WHAT TO DO:
(1) According to the measles outbreak article, how many people had measles at the end of last week?
(2) Continue the article on the South Wales measles epidemic from where it stops.

SOURCE PASSAGE:
────
At least 5,000 children in an area hit by a measles epidemic have yet to have the MMR jab despite a massive vaccination take-up over Easter.
Numbers of children with measles in the Swansea area will continue to rise over coming weeks before the spread of the disease peaks, experts warn.
The South Wales epidemic is one of the largest measles outbreaks to hit Britain in the last decade.
The number of sufferers stood at 693 at the end of last week after 73 cases were reported in two days.
Health Secretary Jeremy Hunt has urged parents who chose not to get their children vaccinated to act now.
Andrew Wakefield was struck off the medical register for his discredited research which claimed to find a link between autism and the MMR vaccine.
The study, published in 1998, caused a global scare and, in the following years, uptake levels of the vaccination - which protects against measles, mumps and rubella - fell significantly
Today Mr Hunt said: “Disgraced doctor Andrew Wakefield's discredited and inaccurate research caused great harm to the MMR vaccination programme and led to thousands of parents choosing not to vaccinate their children against measles, mumps and rubella.
“Today I am urging all parents, anywhere in England, who did not get their child vaccinated with two doses of MMR because of scare stories a decade ago to contact their GP surgery and make an appointment.”
────
Source records:
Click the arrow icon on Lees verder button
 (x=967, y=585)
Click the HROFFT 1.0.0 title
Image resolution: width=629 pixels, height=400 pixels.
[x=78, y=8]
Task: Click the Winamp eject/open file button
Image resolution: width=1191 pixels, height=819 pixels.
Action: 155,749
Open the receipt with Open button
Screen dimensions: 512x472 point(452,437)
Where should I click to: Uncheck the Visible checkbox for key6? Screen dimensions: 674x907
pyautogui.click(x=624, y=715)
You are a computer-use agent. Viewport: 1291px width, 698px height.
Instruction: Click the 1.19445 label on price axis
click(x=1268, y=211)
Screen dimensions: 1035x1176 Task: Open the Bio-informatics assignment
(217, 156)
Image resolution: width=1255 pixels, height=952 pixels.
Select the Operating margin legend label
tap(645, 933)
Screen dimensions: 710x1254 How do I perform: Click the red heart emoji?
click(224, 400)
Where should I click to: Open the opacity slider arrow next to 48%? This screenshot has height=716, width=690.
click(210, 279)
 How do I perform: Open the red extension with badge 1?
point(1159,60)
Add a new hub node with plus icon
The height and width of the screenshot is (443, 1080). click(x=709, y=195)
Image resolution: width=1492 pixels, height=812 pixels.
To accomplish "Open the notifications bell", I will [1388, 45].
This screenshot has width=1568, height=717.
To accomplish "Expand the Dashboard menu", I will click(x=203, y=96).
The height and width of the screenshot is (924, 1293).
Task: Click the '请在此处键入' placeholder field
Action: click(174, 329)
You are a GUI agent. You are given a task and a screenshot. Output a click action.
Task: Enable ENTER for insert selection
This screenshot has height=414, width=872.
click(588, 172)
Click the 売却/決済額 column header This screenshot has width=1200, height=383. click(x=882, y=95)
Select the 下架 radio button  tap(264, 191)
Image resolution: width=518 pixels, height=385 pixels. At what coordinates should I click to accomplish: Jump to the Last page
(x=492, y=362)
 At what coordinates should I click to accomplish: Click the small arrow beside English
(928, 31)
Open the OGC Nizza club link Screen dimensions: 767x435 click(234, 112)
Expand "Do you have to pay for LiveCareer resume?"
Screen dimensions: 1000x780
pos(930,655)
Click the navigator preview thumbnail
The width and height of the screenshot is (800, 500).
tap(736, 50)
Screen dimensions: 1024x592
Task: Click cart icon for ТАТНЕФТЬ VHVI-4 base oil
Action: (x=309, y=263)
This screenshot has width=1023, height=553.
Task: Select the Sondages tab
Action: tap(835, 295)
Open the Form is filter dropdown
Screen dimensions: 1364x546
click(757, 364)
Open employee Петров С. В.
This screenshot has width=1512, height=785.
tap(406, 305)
────
ANSWERS TO THIS EXERCISE:
(1) 693

(2)
Special vaccination sessions at four hospitals in South Wales saw thousands flock to get their children vaccinated over Easter.
A total of 1,750 MMR jabs were given during the first weekend of the school Easter break and a further 1,700 at similar sessions on Saturday.
Vaccination sessions are due to begin tomorrow at a handful of schools in the worst-affected areas.
But while progress has been welcomed by Public Health Wales it is estimated that up to 40,000 children across Wales remain unprotected.
And Mark Drakeford, Wales' minister for health and social services, warned today that the numbers affected will continue to rise.
"It is important for us all to remember measles is not a trivial illness. In a minority of cases, it can lead to serious complications and it can be fatal," he said in a written statement.
"Regrettably, the more the disease continues to spread, the more likely these outcomes become. It is vital we build on the progress made so far and bring the outbreak under control."